• Job: Turn every line of the listing below into a numbered list, skipping blank lines and omitting the pictures.

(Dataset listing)
----------

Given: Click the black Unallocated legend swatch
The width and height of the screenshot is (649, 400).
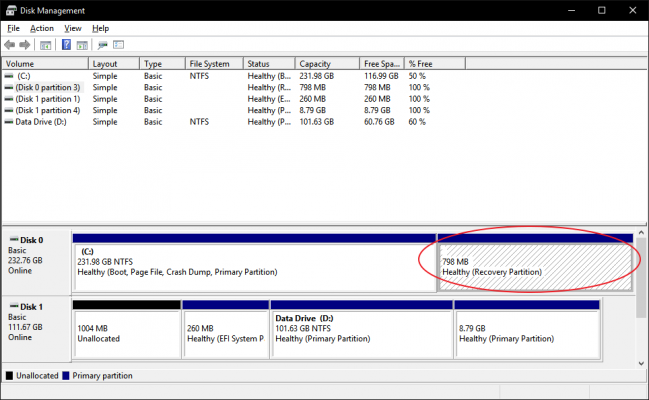Looking at the screenshot, I should pos(10,376).
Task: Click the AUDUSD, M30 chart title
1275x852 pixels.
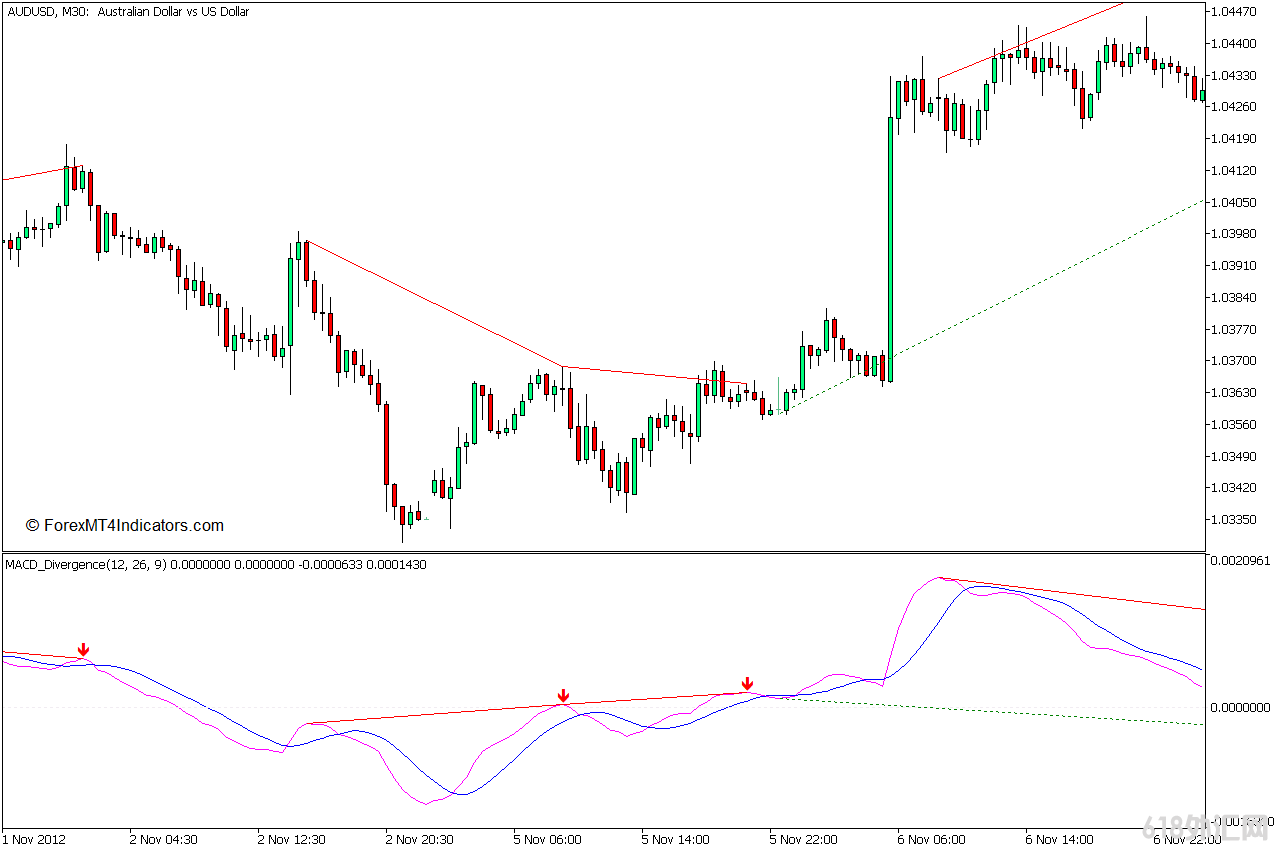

----------

• Correct result:
1. Given: Click the black Unallocated legend swatch
2. The width and height of the screenshot is (649, 400).
3. Looking at the screenshot, I should pos(10,376).
4. Task: Click the AUDUSD, M30 chart title
5. 1275x852 pixels.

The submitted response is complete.